• INSTRUCTION
Please return the data below word for word, starting at the line that contains "Click Nouveau dossier in the toolbar" and stopping after the line that contains "Action: point(684,494)". Leave the pictures out of your answer.

----

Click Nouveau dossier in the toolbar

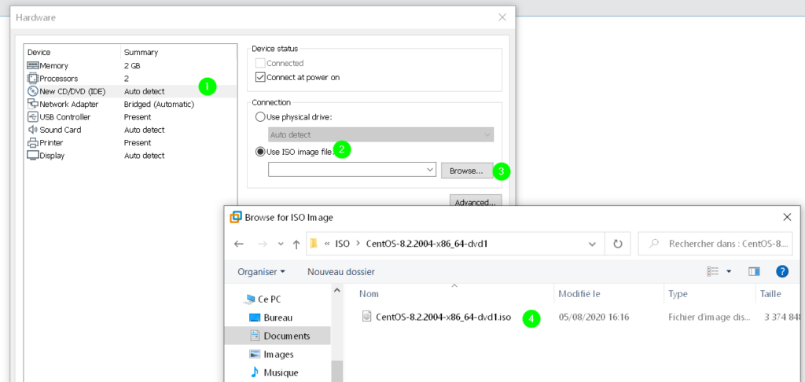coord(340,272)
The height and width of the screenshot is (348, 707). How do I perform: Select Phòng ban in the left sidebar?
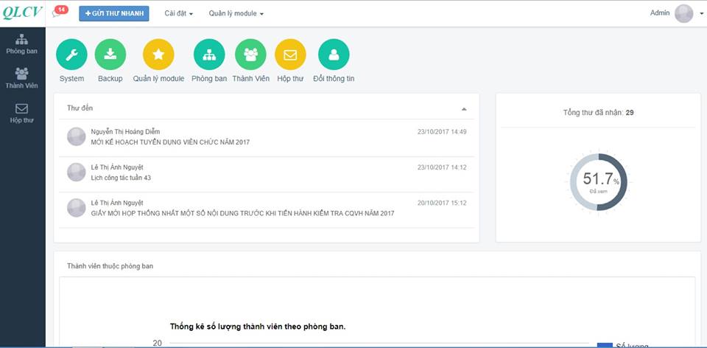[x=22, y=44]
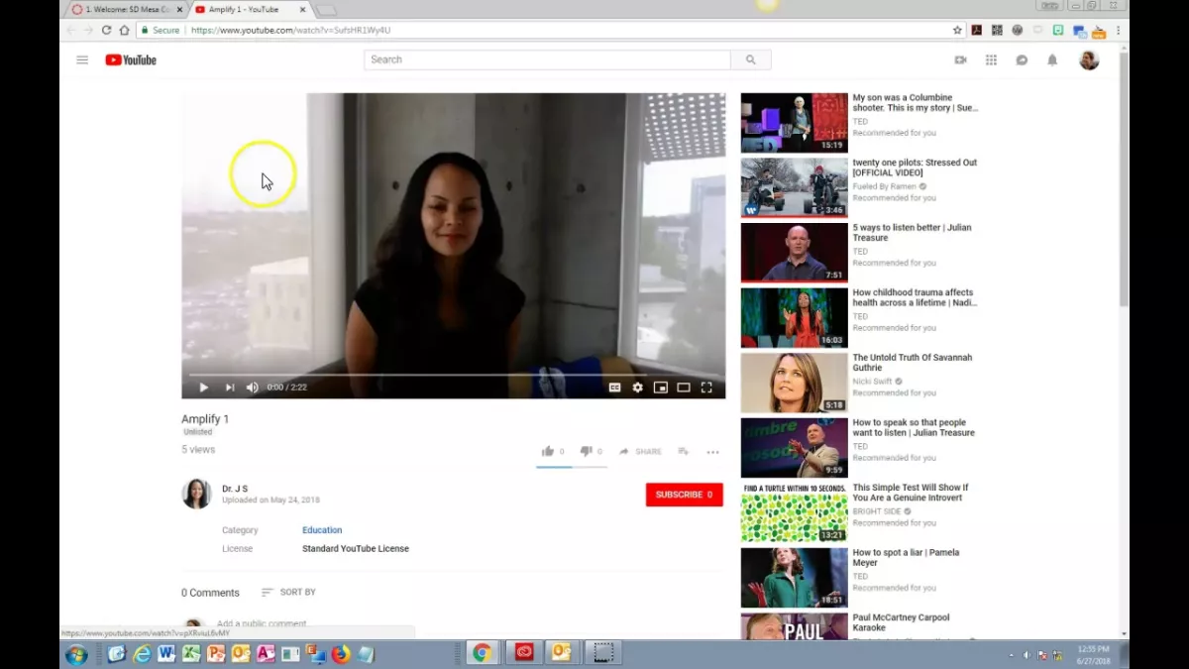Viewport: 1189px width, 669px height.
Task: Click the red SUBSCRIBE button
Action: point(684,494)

----

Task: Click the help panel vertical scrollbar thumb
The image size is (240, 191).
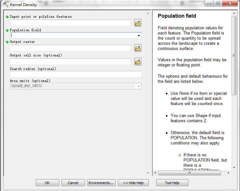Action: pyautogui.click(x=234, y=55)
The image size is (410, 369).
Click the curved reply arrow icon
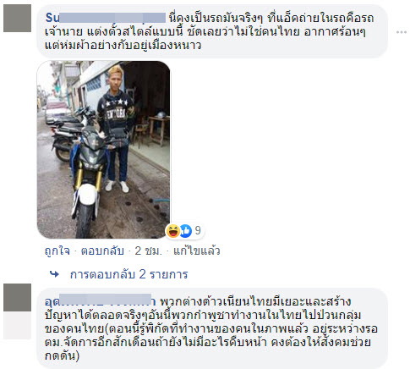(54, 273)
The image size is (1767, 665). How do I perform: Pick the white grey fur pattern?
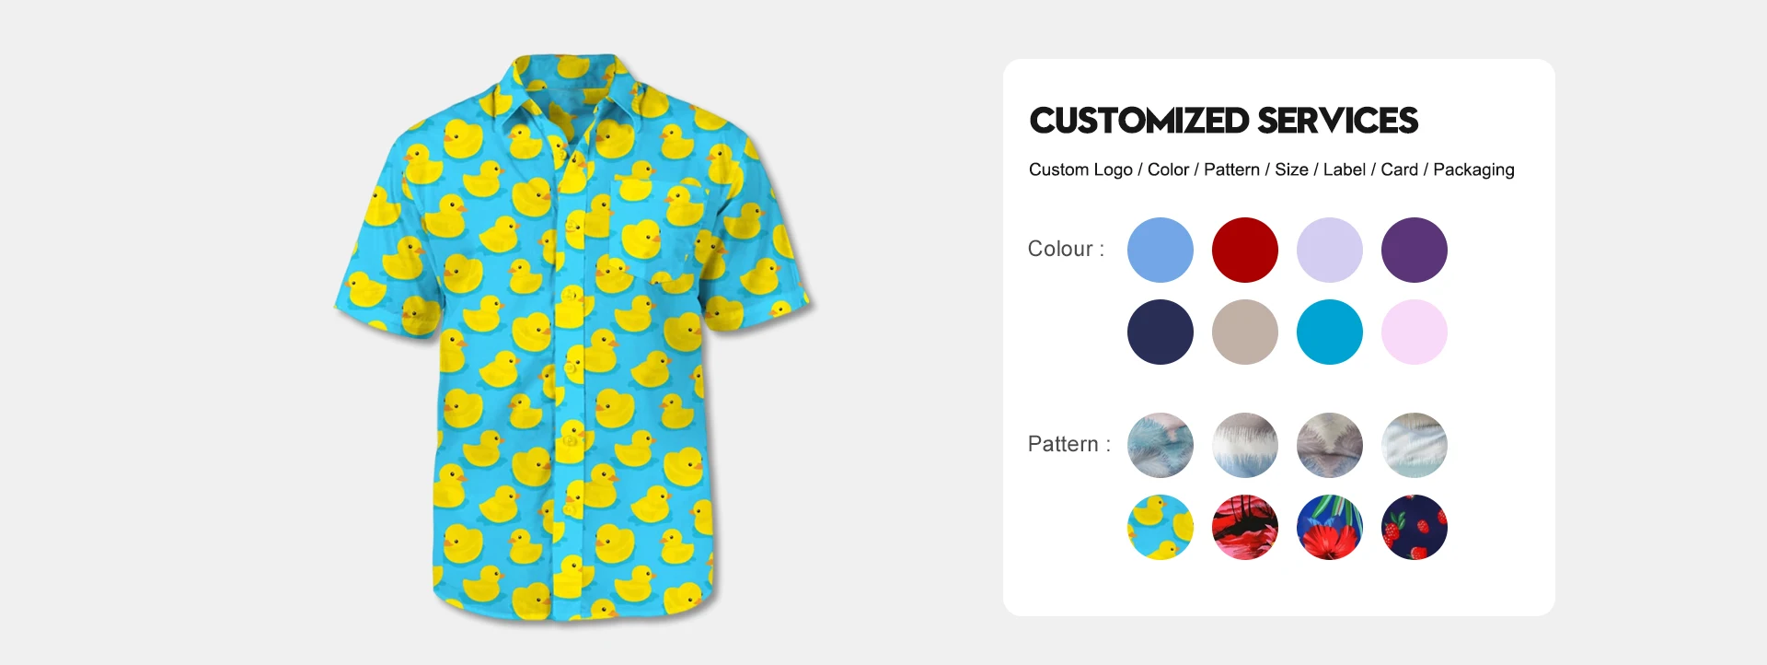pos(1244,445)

----

• TASK OUTPUT
Click Nouveau dossier in the toolbar

coord(340,272)
The height and width of the screenshot is (348, 707). How do I perform: Select Phòng ban in the left sidebar?
[x=22, y=44]
Viewport: 1189px width, 669px height.
Task: Click the red SUBSCRIBE button
Action: point(684,494)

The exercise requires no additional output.